→ **Text passage**

You've got to be careful with the placements of these tatts. If they are the middle of the back on the spinal cord area, it's very tricky during childbirth. When the surgeon who performs your spinal finds out it is over a certain lumbar area where they put in the needle, they won't perform the procedure. It's because of the ink / dye in the skin can contaminate the spinal fluid.

Some of these barely 17 year old floozies you see at the mall with 1/2 their ass hanging out and a huge tatt all over their back, won't realize this may have been a bad move. They'll be screaming like banshees when they have to "pass the football through the eye of the needle" without the spinal to save them from the pain. 

Not only am I a Housing cop, I am also a Doctor................ on TV.


----------



## dcs2244

"A goiter...": Curly


----------



## EOD1

HA :lol: foot ball through an eye of a needle... 2 funny!

i absolutely love girls with tats on the lower back, :icon_hum: especially when they have nice hips and.... ah i gotta go for about 25-30 seconds..BRB! :baby21: (i'm clearing my snorkel)


----------



## mpd61

I think that guy is a retired deputy!
:shock:


----------



## Philly

Officer Dunngeon";p="53629 said:


> I think the top one would look great on the back of your neck and the bottom on the small of your back! But don't let anybody lie to you about the pain -- it freakin' kills!!! If hubby and fam have a problem with those locations, maybe on could go on your thigh and the other right above your ankle on the opposite leg?
> 
> And thank you very much, btw!


I did not think the pain was all that bad, I kinda liked it. I have 4, and none of them hurt. The day after it felt like a mild sunburn, that was the only pain that I had.


----------



## kttref

HousingCop";p="53666 said:


> You've got to be careful with the placements of these tatts. If they are the middle of the back on the spinal cord area, it's very tricky during childbirth. When the surgeon who performs your spinal finds out it is over a certain lumbar area where they put in the needle, they won't perform the procedure. It's because of the ink / dye in the skin can contaminate the spinal fluid.
> 
> Some of these barely 17 year old floozies you see at the mall with 1/2 their ass hanging out and a huge tatt all over their back, won't realize this may have been a bad move. They'll be screaming like banshees when they have to "pass the football through the eye of the needle" without the spinal to save them from the pain.
> 
> Not only am I a Housing cop, I am also a Doctor................ on TV.


You pointed out my other reason for never wanting a tat on my lower back...the 12yr olds who's parents don't give a damn and have them on their backs 'cuz "it's cool"...that and the cherries on the hips.

Do you have first hand knowledge of this? :lol:



EOD1";p="53695 said:


> HA :lol: foot ball through an eye of a needle... 2 funny!
> 
> i absolutely love girls with tats on the lower back, :icon_hum: especially when they have nice hips and.... ah i gotta go for about 25-30 seconds..BRB! :baby21: (i'm clearing my snorkel)


Feel better?

So here's a question for all you guys...what are nice hips? Are childbearing hips nice or old fashion?

→ **Stored data**
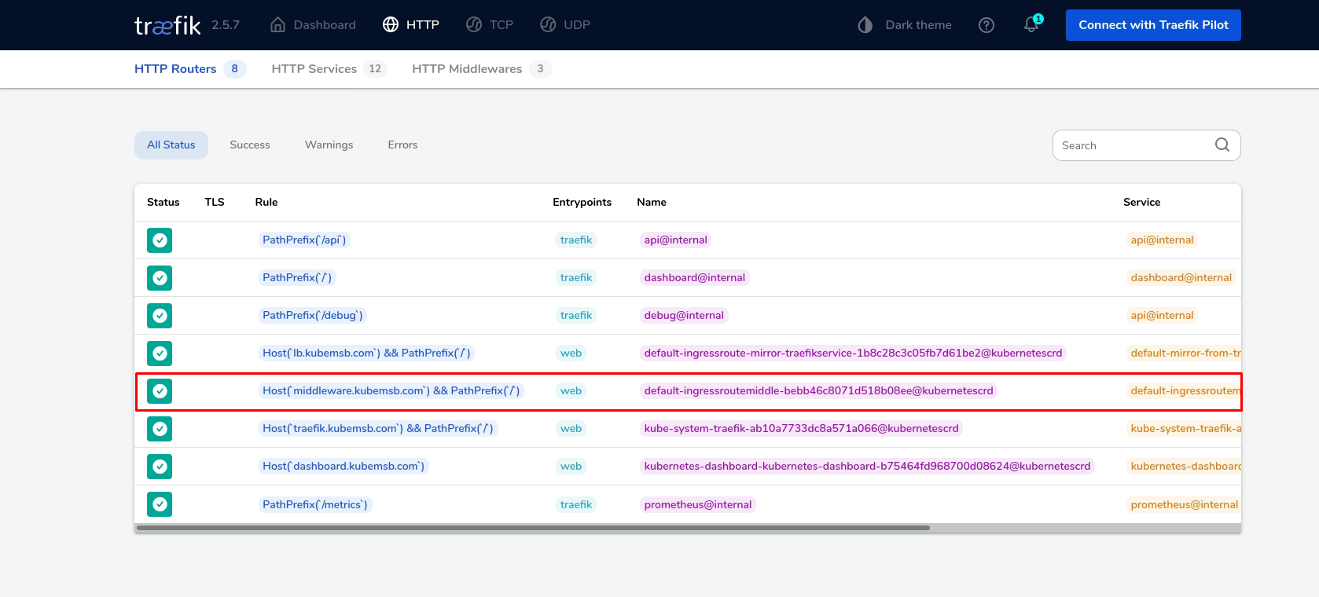Screen dimensions: 1319x597
Task: Open the help question mark icon
Action: pyautogui.click(x=986, y=25)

→ **What you need to do**
**1.** Write out the stretch of the tattoo forum thread from "I think that" through "the opposite leg?".
**2.** Extend the forum thread about tattoos, picking up after its final post.

→ **Numbered responses**
**1.**
I think that guy is a retired deputy!
:shock:


----------



## Philly

Officer Dunngeon";p="53629 said:


> I think the top one would look great on the back of your neck and the bottom on the small of your back! But don't let anybody lie to you about the pain -- it freakin' kills!!! If hubby and fam have a problem with those locations, maybe on could go on your thigh and the other right above your ankle on the opposite leg?

**2.**
----------



## cj3441

You pointed out my other reason for never wanting a tat on my lower back...the 12yr olds who's parents don't give a damn and have them on their backs 'cuz "it's cool"...that and the cherries on the hips.

Do you have first hand knowledge of this? :lol:



EOD1";p="53695 said:


> HA :lol: foot ball through an eye of a needle... 2 funny!
> 
> i absolutely love girls with tats on the lower back, :icon_hum: especially when they have nice hips and.... ah i gotta go for about 25-30 seconds..BRB! :baby21: (i'm clearing my snorkel)


Feel better?

Any hips that look good in low rise jeans are nice, and what's wrong with the cherries?

So here's a question for all you guys...what are nice hips? Are childbearing hips nice or old fashion?[/quote]


----------



## kttref

Nothing wrong with the cherries...I just think of girls that see them on the wall at the tattoo place and go "oh those are cute"...and that's it. Or they're real emo. Either way, you know what I mean.


----------



## EOD1

u can't put a finger on what is a nice shape is. I don't have 1 thing i like, depends on the woman. Although i like the low rise jeans and hips that ... oh damn BRB...again!


----------



## kttref

EOD1";p="53851 said:


> u can't put a finger on what is a nice shape is. I don't have 1 thing i like, depends on the woman. Although i like the low rise jeans and hips that ... oh damn BRB...again!


 :L::L::L::L::L: It's that lonely over there? :lol:


----------



## 2-Delta

That reminds me of the school nurse on South Park with the fetus growing out of her neck.


----------



## Officer Dunngeon

That neck picture is revolting. There goes any hope of me having breakfast!

Well, my tat is right over my spine, but I'm not too concerned about childbearing... since no one will ever love me  ... except for Gil. :lol:

I have pretty wide hips, even when I don't have love handles. On the plus side (not SIZE), my ass IS getting smaller!  That exercise stuff _really_ works!!!


----------



## Southside

Officer Dunngeon";p="53961 said:


> On the plus side (not SIZE), my ass IS getting smaller!  That exercise stuff _really_ works!!!


Where is the Proof! You are among friends here Dunnie. :lol:


----------



## kttref

Officer Dunngeon";p="53961 said:


> I have pretty wide hips, even when I don't have love handles. On the plus side (not SIZE), my ass IS getting smaller!  That exercise stuff _really_ works!!!


I wish my ass was getting smaller...I haven't worked out in a week and can't work out for another two...I feel like I'm getting flabbier and flabbier...but my weight hasn't changed which is good!


----------



## EOD1

OK, first off yes it is that lonely over here. I have been away from my wife for only a month now, however it was a year since i seen her. lonely is an understatement. oh and it will be another year+ also!

2ndly wide hips are fine proportion is a wonderful thing, Dunnie u look great, so feel good about yourself. now u got a tat so Ur even sexier.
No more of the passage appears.